Libération, 18 décembre 2014, par Claire Devarrieux

L’ouïe dort

Ilias est crétois, sourd, muet et mécanicien, par Michel Jullien.

Dans son appréhension du monde, le héros d’Yparkho, un Crétois nommé Ilias, ne dispose pas de la palette sensorielle complète. L’odorat a de l’importance pour lui, citons « l’éculée senteur des graisses », puisqu’il est mécanicien, et « les fragrances saisonnières des premiers lys blancs ». Le goût compte aussi, certainement. Surtout la vue et le toucher sont primordiaux. Ilias est sourd et muet, comme sa mère Maria avec qui il vit. Il pêche, nettoie et cuit le poisson, elle met la table, partage des tâches, repas en commun vécus à des rythmes différents. Ilias donne les arêtes aux chats. « Maria n’a pas fini de dépiauter, de mâchouiller longuement, par inertie sénile, atermoiement de peu d’appétit. »

Moteur

À part le coup de peinture pour la bande tricolore qui enjolive l’embarcation d’Ilias, rien ne reste blanc longtemps. L’ocre est ogre. La maison est accrochée dans un virage, sur « la route de cendre rousse qui mène au bourg », à deux kilomètres. De lourds camions, des autocars, des bétaillères, parviennent à se traîner jusqu’à Ilias, qui ausculte, démonte. Il peut sentir un moteur ronronner à défaut de l’entendre. De même qu’il parvient à établir des catégories entre les différentes agonies animales : « Il y a quelque chose avec les poissons, Ilias sait qu’un mulot, un rat, un chat ou le moindre des oiselets s’absout et se défend encore par le son, piaule une ultime phonie inaudible à ses tympans alors que les autres, ceux de l’eau, articulant leur cri à pleine voix sont sourds avec lui, muets de mourir. »
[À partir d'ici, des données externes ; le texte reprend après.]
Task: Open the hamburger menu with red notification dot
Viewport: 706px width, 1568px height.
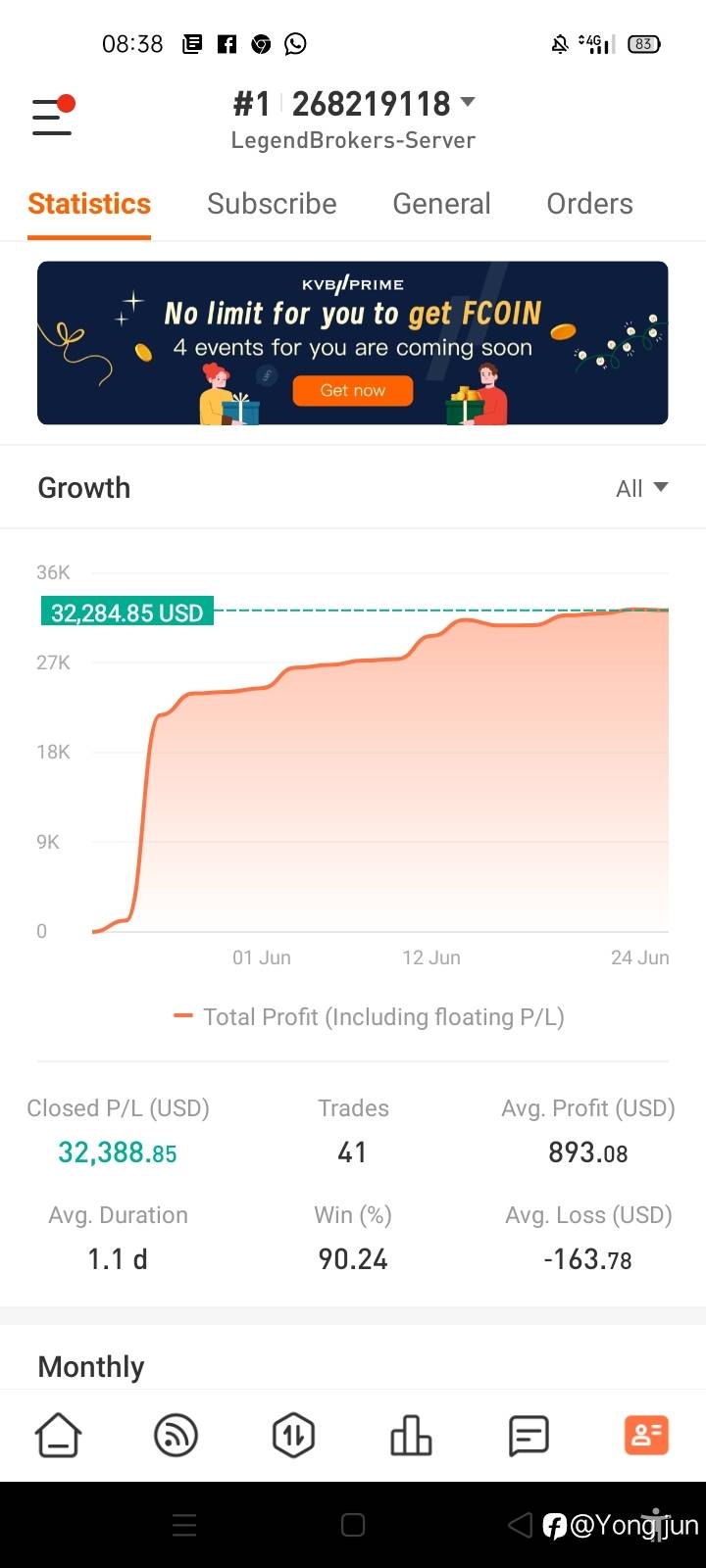Action: (x=53, y=117)
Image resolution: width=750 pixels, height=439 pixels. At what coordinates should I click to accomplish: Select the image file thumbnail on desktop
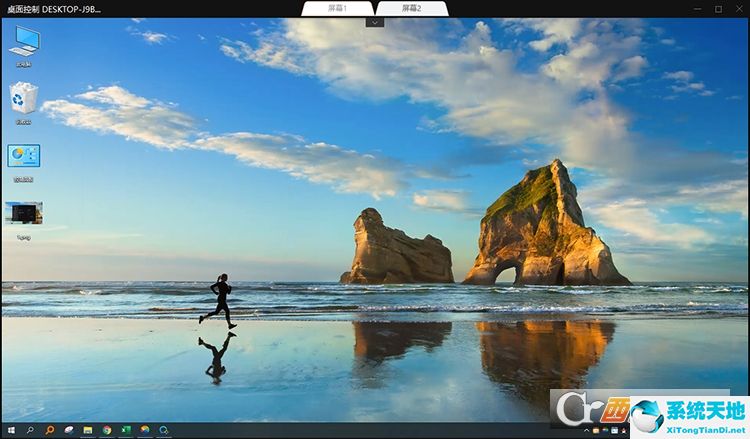click(24, 213)
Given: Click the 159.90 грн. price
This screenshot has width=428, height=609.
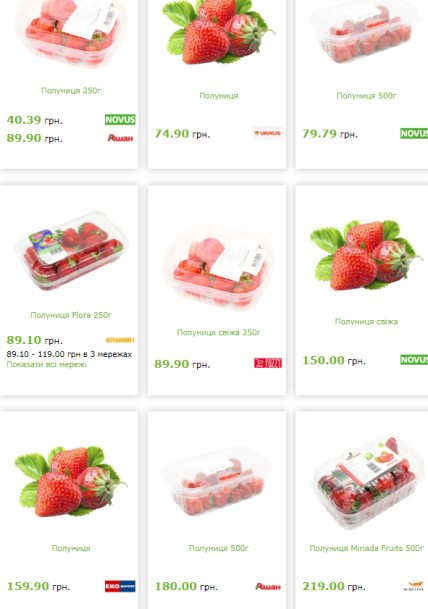Looking at the screenshot, I should pyautogui.click(x=38, y=586).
Michel Jullien a recours à une langue obstinément précise pour conter l’odyssée quotidienne d’Ilias avec ce chaînon manquant de l’ouïe. Il nous fait ressentir les caprices d’une tong en liège plongée dans la mer, le raccordement réussi d’un pignon d’entraînement et d’une petite roue crénelée. Il lui faut aller au bout des comparaisons, épuiser les descriptions de manière à rendre justice aux ressources du sourd. Une allusion le satisfait rarement. La phrase se déploie jusqu’à englober le personnage, sa sensation, et notre regard de voyeur sur la scène. C’est comme si le don de la vue était essentiel pour l’auteur comme pour Ilias. Sans la vue, pas d’écriture ni de lecture, et pas de réparations. Ilias a les yeux qui pleurent, il les noie à l’aide de collyres, « des prises à l’excès venues grossir les perles au rebord du larmier ».

Miracle

Quand il n’a pas les mains dans le cambouis, il saute sur sa barque et s’en va pêcher. C’est au cours d’une de ses expéditions le long des falaises qu’il découvre une anfractuosité dans les rochers, un escalier naturel qui comporte une plateforme où s’installer pour admirer le panorama à son aise. Sur la hauteur débouche une sorte de cheminée. Ilias se penche, et il advient alors un miracle : ses tympans s’ouvrent à la pression des courants d’air. « Quelque chose venait de hurler qu’il reconnut pour un bruit, le premier, entré dedans sa tête. Un bruit neuf, distinct, pas de ces borborygmes claustrés tout le jour dans son immense caisse de résonance intérieure. » S’il arrive à Ilias d’entendre, comment n’aurait-il pas envie que sa mère connaisse la même expérience ?

Yparkho, récit de cette sublime tentative, tient son titre d’une chanson qui passe et repasse sur le tourne disque, « appareil inutile dont Ilias ne se serait séparé pour rien au monde tant il représentait pour lui l’écrin de sa surdité ».